# In a bad spot..please help...



## sacredheart (Sep 14, 2010)

Good afternoon everyone - First of all, I'm a bit paranoid at times and have trust issues because I've been cheated on in the past. I'm in a relationship in where I suspect my live in boyfriend of 2 years has cheated or is cheating or is a serial cheater. There have been signs from him texting his ex girlfriend to me hearing he was out at a bar with another girl to him coming home with lipstick on the bottom of his shirt. Sometimes when I kiss him his face smells of somethig funny..I can't pin point it but sometimes I think it's the smell of another woman..Of course I'm crazy and none of this has happened. I'm in a crazy stage of denial because I love him and I think he will change. Plus, I don't have proof that all I said above means he's been cheating or is it proof? 

He told me when we started dating that he always cheated in his past until he got married and she wound up cheating on him and left him. Talk about Karma huh? You would think if he was cheating on me why wouldn't he have learned his lesson? Is it an addiction? I'm a great woman to him. Took his kids under my arm (every other weekend with him), attractive with a great job. Why do men do these things?

I had started to detach myself from him because of my suspicions, etc. to recently find out that I'm pregnant! I'm so confused as what to do! I don't know if I'm being paranoid? If I do have a baby with him..will he change? Should I terminate? Any advice would be so greatly appreciated...I'm at a loss and having much anxiety about it all...

I'm so in love with him...this is hurting me so badly...


----------



## Initfortheduration (Dec 12, 2008)

If you've read here at all, not all men do these things. And sometimes its the women that do. I think you would do more damage to yourself by doing away with your baby. Sure you would have more freedom but, I think you would have less joy in your life. Maybe the BF will man up if he knows you are going to have a baby. But you have to decide for yourself. Life is full of pain and joy. Sometimes you have to take chance and jump in with both feet. Your choice.


----------



## 827Aug (Apr 27, 2008)

I would keep the baby and get rid of him! Seriously though.....If you are getting vibes he is cheating, he probably is. And he has definitely got a track record for cheating. You need to get concrete evidence--one way or the other. You will second guess yourself and drive yourself nuts until you know for certain.
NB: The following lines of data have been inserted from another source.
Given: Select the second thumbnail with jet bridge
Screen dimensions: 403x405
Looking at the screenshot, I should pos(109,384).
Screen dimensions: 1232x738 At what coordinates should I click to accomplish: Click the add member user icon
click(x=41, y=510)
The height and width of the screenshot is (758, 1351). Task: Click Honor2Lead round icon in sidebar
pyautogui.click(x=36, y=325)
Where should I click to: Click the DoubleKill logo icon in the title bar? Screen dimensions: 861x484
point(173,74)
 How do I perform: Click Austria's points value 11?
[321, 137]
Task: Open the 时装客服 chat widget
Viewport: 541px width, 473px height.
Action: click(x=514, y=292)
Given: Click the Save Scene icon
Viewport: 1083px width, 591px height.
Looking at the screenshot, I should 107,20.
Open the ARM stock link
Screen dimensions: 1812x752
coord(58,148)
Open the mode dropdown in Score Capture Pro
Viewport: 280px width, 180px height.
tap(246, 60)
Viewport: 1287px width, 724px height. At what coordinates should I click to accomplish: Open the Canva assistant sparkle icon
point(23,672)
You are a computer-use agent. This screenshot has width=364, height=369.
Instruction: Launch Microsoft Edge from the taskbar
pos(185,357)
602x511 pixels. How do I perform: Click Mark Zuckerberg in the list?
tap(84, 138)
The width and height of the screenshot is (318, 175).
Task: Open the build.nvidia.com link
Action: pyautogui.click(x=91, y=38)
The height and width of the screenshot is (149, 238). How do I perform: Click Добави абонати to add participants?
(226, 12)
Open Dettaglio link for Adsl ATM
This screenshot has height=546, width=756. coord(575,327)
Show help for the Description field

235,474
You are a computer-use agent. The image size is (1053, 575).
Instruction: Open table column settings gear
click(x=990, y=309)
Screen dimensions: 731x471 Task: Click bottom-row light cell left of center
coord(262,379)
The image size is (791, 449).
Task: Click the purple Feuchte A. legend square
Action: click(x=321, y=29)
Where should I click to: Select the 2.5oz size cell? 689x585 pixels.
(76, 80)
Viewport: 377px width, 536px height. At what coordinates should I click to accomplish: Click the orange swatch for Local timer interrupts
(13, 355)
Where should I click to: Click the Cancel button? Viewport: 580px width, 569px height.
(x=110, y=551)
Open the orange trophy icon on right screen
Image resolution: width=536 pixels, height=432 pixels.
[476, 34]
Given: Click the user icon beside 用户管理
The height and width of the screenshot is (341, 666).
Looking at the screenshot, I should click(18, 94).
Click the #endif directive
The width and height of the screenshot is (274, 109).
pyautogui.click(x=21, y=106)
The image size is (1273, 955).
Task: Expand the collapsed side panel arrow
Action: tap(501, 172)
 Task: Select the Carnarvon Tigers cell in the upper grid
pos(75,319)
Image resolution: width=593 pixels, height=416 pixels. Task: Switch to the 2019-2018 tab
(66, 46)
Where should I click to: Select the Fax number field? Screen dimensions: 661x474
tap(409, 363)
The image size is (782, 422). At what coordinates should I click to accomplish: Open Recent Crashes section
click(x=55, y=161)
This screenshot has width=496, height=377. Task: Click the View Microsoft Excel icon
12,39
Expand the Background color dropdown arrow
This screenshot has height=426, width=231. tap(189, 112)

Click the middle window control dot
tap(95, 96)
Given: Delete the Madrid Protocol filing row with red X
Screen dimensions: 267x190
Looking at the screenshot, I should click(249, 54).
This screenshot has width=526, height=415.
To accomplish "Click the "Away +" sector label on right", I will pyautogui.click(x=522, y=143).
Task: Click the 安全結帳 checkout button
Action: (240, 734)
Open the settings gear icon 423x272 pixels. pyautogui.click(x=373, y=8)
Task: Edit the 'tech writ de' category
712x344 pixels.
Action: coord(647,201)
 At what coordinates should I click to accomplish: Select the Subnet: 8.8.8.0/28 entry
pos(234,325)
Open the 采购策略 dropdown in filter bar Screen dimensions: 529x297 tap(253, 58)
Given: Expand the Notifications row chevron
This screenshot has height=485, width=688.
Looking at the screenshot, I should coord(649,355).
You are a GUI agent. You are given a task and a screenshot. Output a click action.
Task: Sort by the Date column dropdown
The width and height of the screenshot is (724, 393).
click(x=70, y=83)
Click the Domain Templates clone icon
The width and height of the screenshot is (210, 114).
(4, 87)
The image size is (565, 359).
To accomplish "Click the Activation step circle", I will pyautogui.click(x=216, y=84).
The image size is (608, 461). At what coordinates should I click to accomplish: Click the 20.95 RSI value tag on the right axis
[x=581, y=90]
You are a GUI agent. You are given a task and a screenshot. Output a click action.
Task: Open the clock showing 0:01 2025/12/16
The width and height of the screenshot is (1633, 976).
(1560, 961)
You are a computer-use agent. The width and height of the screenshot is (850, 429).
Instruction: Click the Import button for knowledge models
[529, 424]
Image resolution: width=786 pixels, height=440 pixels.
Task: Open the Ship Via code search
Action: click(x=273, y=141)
Once you know, you will have a better mindset to make important decisions.


----------



## sacredheart (Sep 14, 2010)

Hi guys..thanks for the responses...our cell phone number is under my name so I decided to snoop yesterday..I found that he's been calling and texting his ex and this girl that he was out at the bar with (says he wasn't) he's been texting her as well...on a daily basis they texted..numerous times...when I confronted him he said she's dating his boss...that they chat OCCASIONALLY (10 times a day) about work, his boss, me, places and things to do in Cleveland cause she's new around here...I asked him why he never told me he had a work friend cause he's had no problem telling me about other female friends and he said it's because he knows I'd be upset...he thinks that he's done nothing wrong and he's the innocent one here...he says that he's never touched another woman..that he's been faithful and he's proud of it...that he's in love with me and all he needs is me...he won't apologize cause once again there's nothing to apologize about...it's all innocent..he's betrayed my trust...

Also..if the girl at work was just a work friend, when I called her instead of saying that, she told me that I needed to take it up with him...they're just friends though...all lies...I'm just beyond sick to my stomach righ tnow..


----------